Goddesses in the Dust: Athena and a Tale of Deadly Mists
Greece is not always about sunshine and beaches. There is a lot more to this landscape than what you can see on a three island cruise.
To me, Greece is about both light and dark, sunshine and shadow, gods and daimons.
Case in point.
One of my favorite books about Greece is by the British expat Lawrence Durrell, The Greek Islands. In it he writes about an Austrian botanist who went camping in the mountains of Corfu, Durrell's home of many years. The man, searching for a particular plant specimen, described later how he climbed to the top of a ridge and found himself becoming enveloped in a mist. Inside he heard the sound of seagulls as well as the calling of human voices. Afterwards he told people that he became so terrified that he packed up immediately and left the site. Some months later he was found at the bottom of a high rise apartment building in Athens, still clutching the receiver of a telephone in his hand, which was found ripped from the wall.

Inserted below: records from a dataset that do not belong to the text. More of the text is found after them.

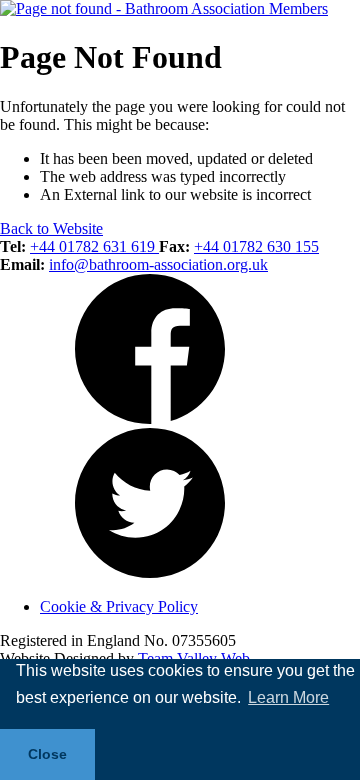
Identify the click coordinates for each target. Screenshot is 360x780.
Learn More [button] (288, 697)
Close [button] (47, 754)
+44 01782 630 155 (256, 246)
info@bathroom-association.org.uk (158, 264)
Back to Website (51, 228)
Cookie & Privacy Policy (119, 606)
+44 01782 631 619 (94, 246)
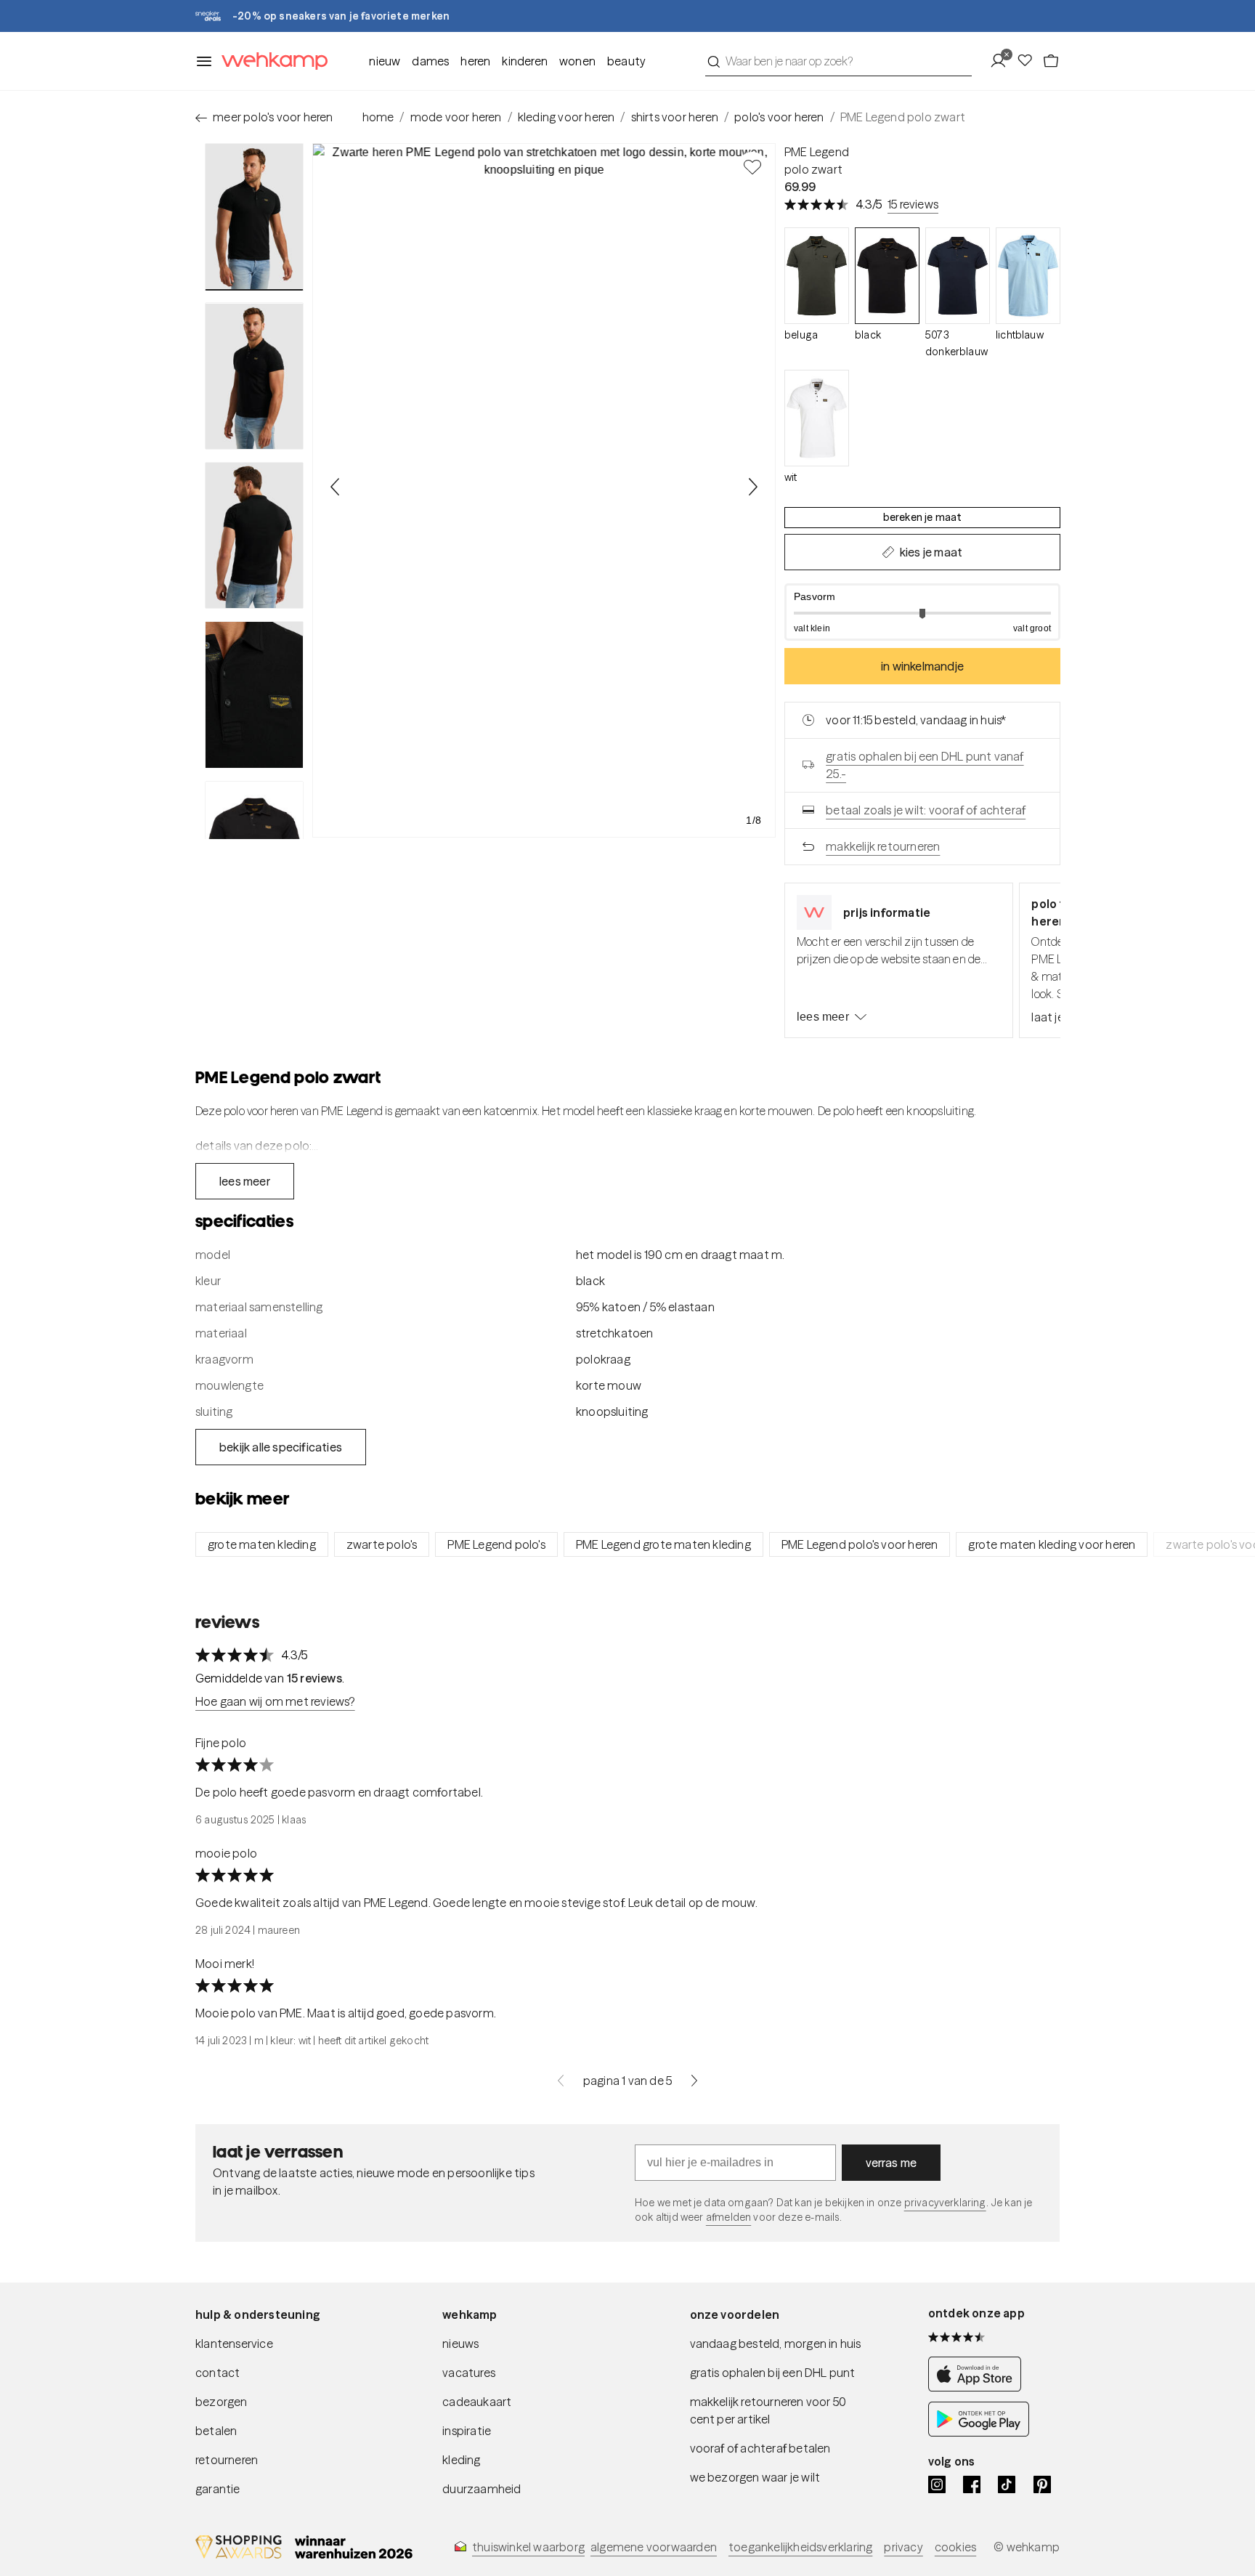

While this is a more forbidding example of Greece's mysterious side , it relates that the country is not the one-dimensional tourist destination travel brochures proclaim. The author Paul MacKendrick was the first to say the Greek stones speak, and he is right - but the stories they have to tell are not always of blue skies and bright sunlight - sometimes they come from deeper, darker places that are full of pathos.
If you look more closely at this landscape, you will hear it speak too - and perhaps it will reveal its strangeness, its frequent inexplicability, and its mysterious underbelly, where Athena is known to manifest herself in the most unexpected places....
.....taking home horta freshly harvested from the roadside
.....lighting a candle in a roadside shrine to keep the memory of the deceased alive......
.......and most of all, inhabiting the mists that hang over valleys....
....and mountaintops, waiting to whisper her secrets to someone brave enough to listen.